Hello Duncan, Saturday, July 15, 2006, 8:04:26 PM, you wrote:
can you test that this implementation lines = split 0x0a is as fast as existing (long) ones both for Lazy and Strict ByteString?
It might actually be the other way around, that the split implementation could benefit from the work that went into the optimisation of the lines function. I spent quite some time trying to optimise the lines implementation, at least for the Lazy module. To get better performance it relies on the assumption that many lines fit into a chunk. That may not be true for uses of split in general. It's worth investigating.
well, you know this problem much deeper than me. so i'm shutting up :) although i can say that strict ByteString should benefit from your implementation too (both for lines and split, for obvious reasons) imho, Lazy.split should just use (map P.split) and then join lines that was split between adjacent blocks
Btw, you can run the benchmarks too, they are included in the fps repo.

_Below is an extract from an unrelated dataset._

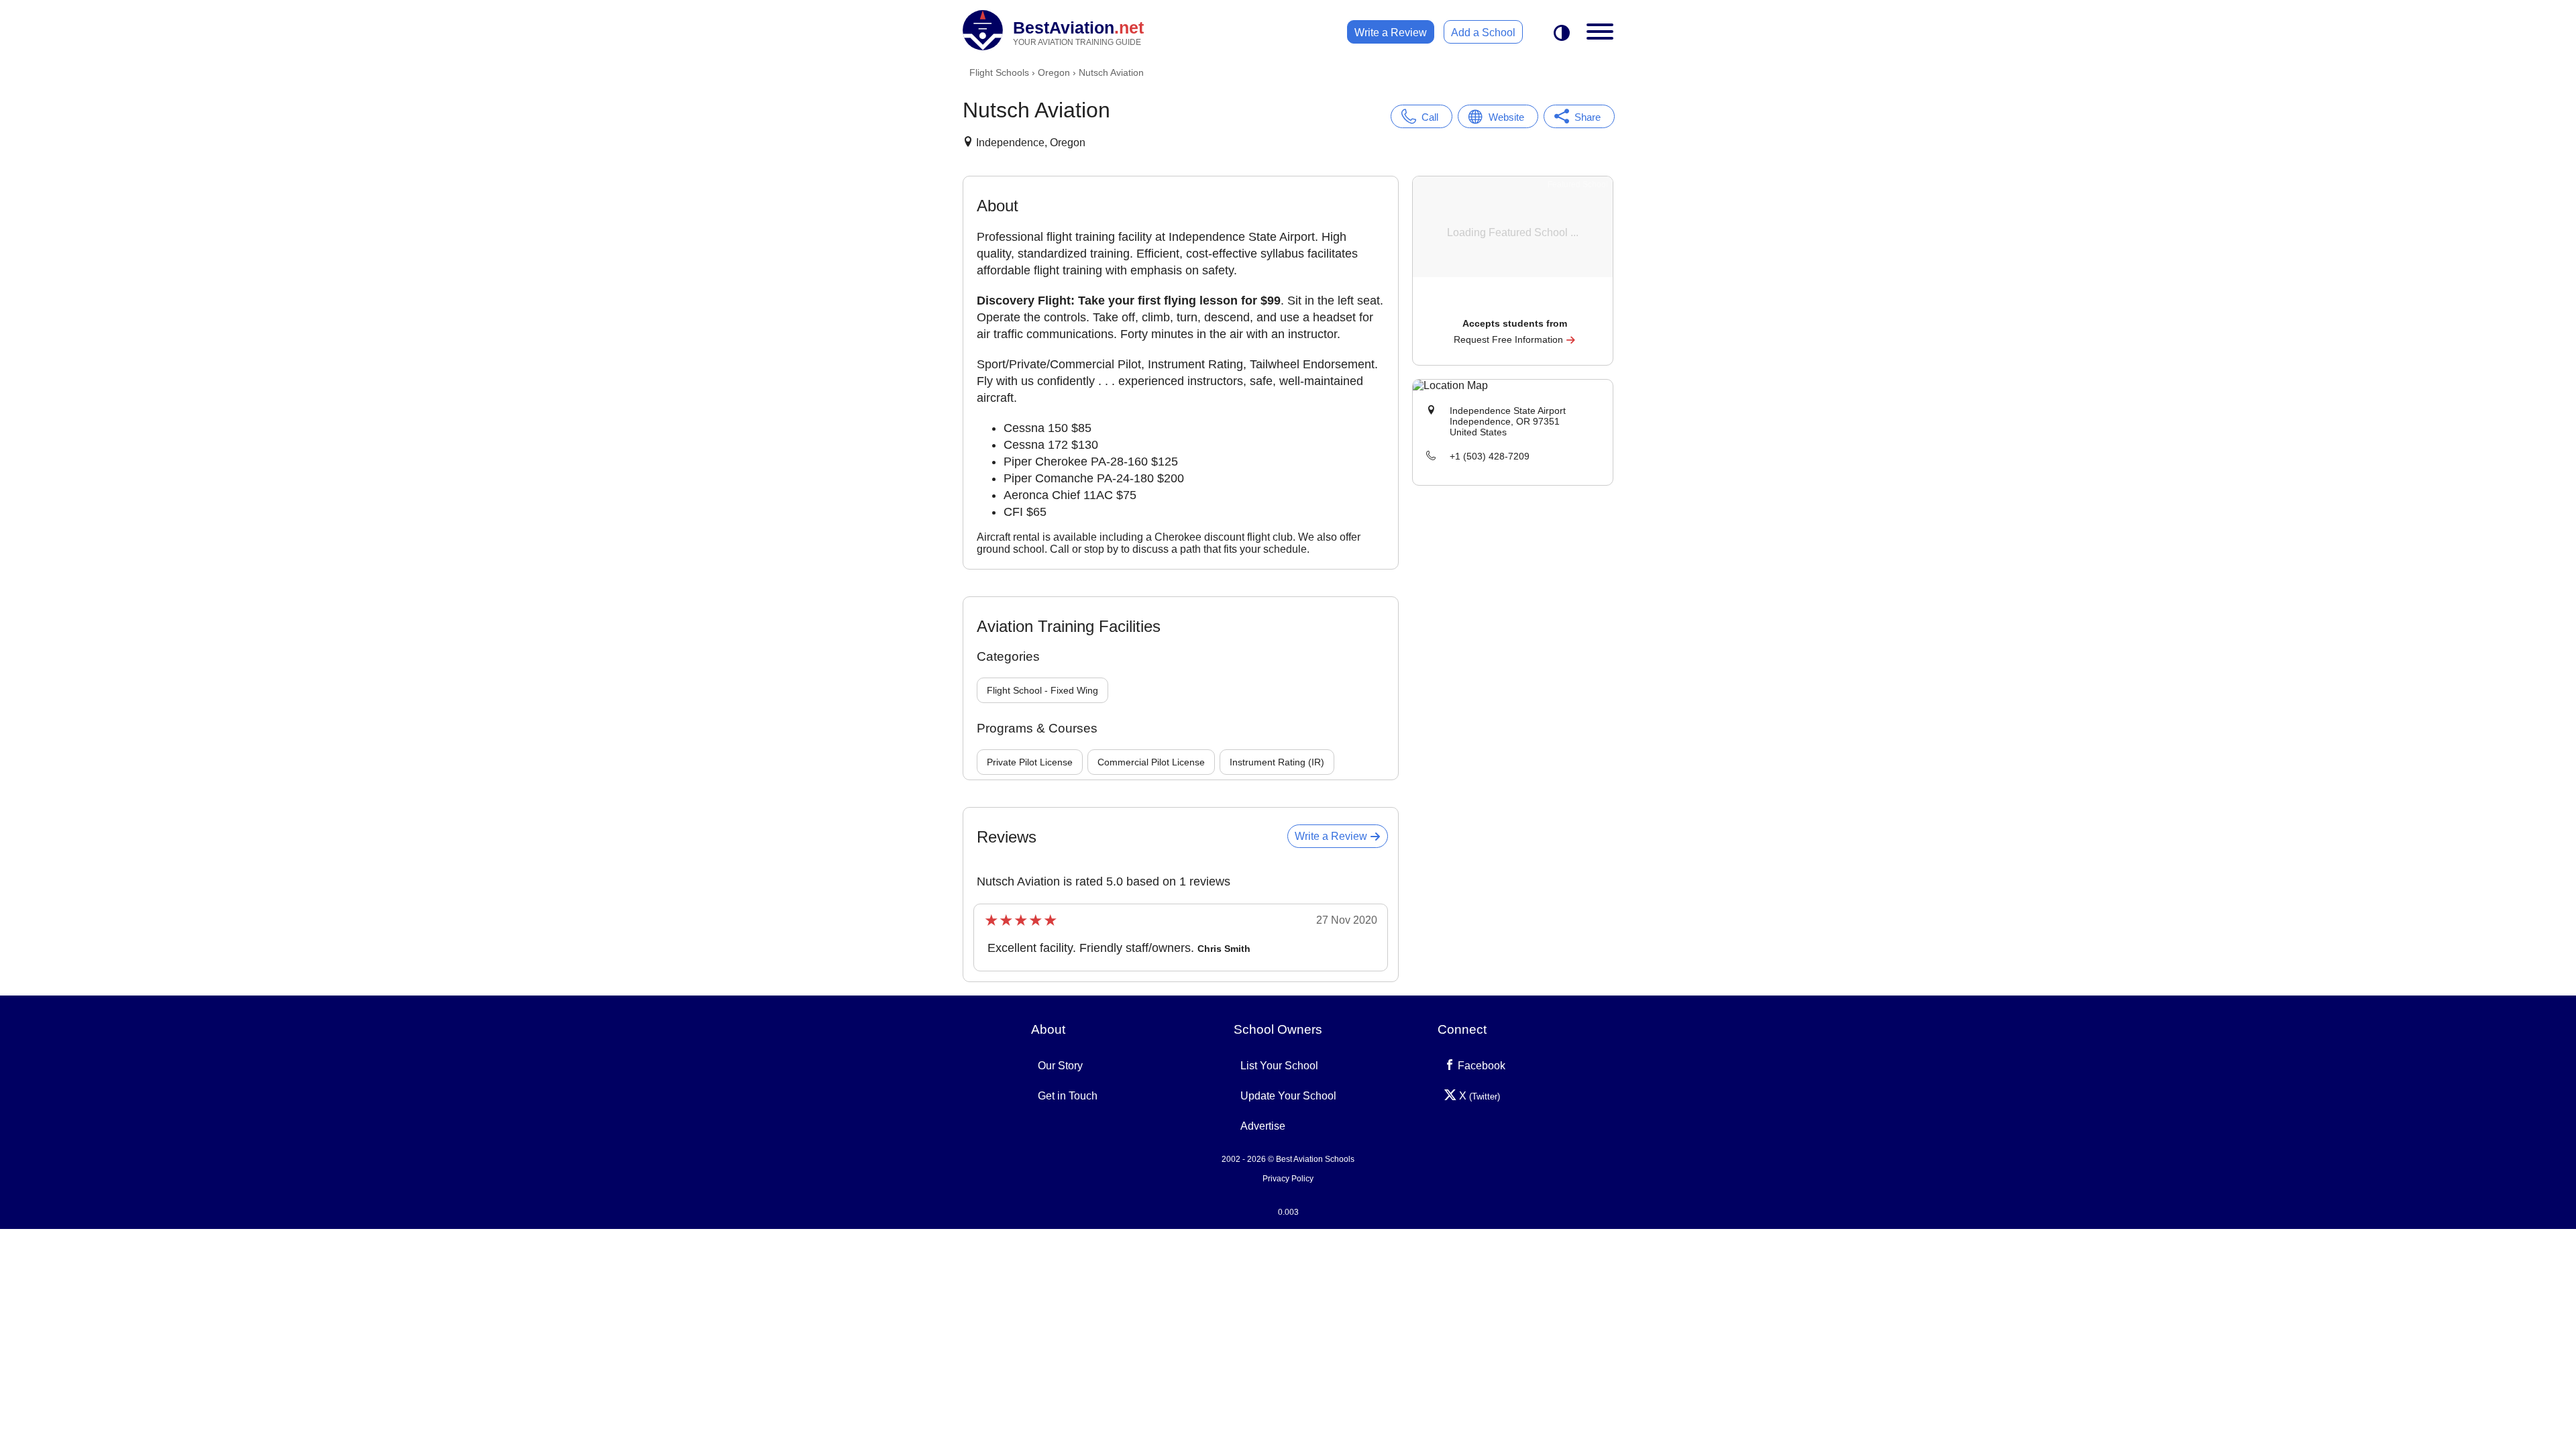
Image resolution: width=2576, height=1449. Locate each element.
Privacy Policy (1288, 1178)
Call (1429, 117)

also, is not it faster to use the following implementation: isSpaceWord8 = (spacesFlagsArray!)?
Benchmark it and tell us which is faster.

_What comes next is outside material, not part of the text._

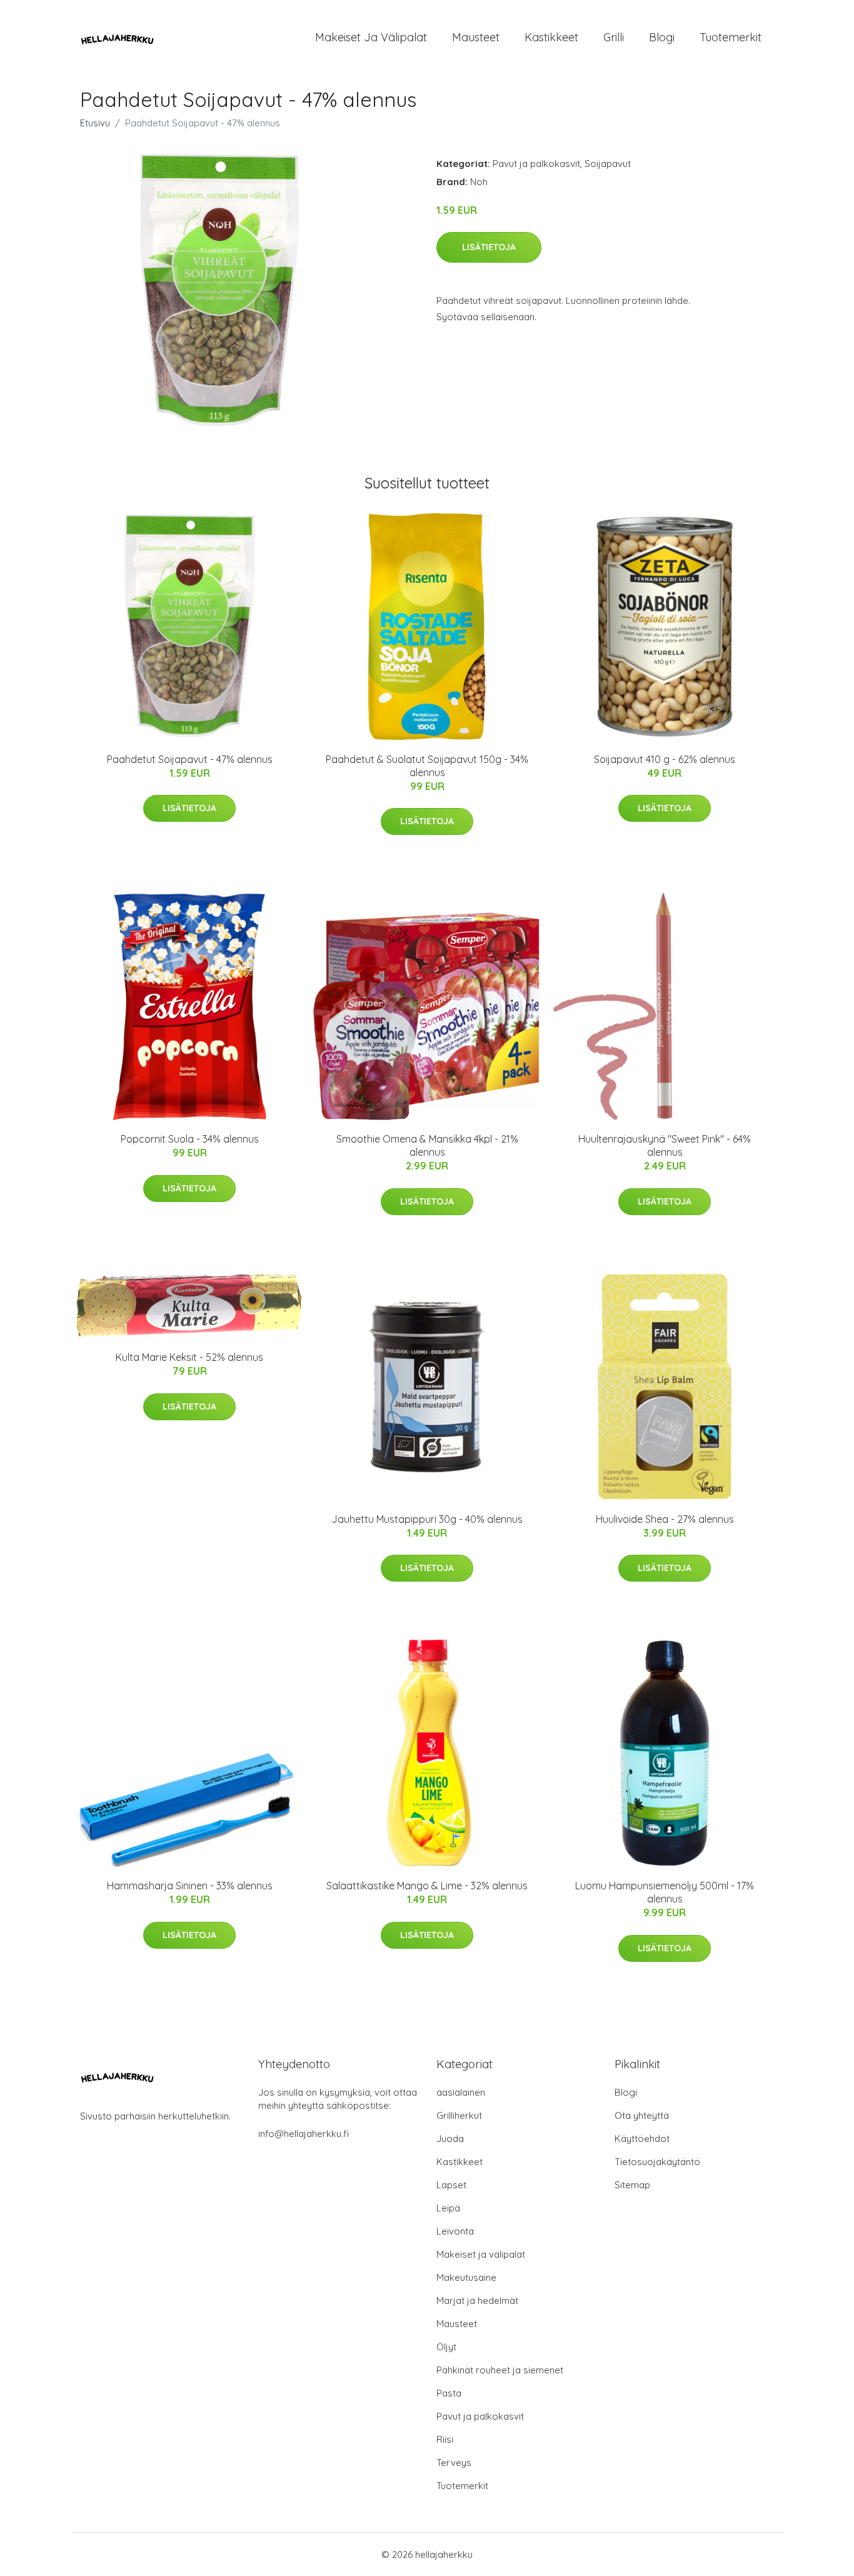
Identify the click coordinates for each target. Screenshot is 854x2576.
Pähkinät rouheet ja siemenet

can my laziness be enough justification? :)
also, i propose to move getLine/getContents/putStr/interact/readFile-type functions into .Char8 modules (both for strict and lazy bytestrings), because these functions are encoding-dependent and work with texts (as opposite to hGet/hPut which works with raw binary data blocks).
Yes, getLine and putStrLn are encoding dependent (they know the encoding of '\n'). getContents, putStr, readfile, interact etc are encoding-independent, they're just the same as hGet/hPut, working on binary data blocks. Indeed putStr = hPut stdout.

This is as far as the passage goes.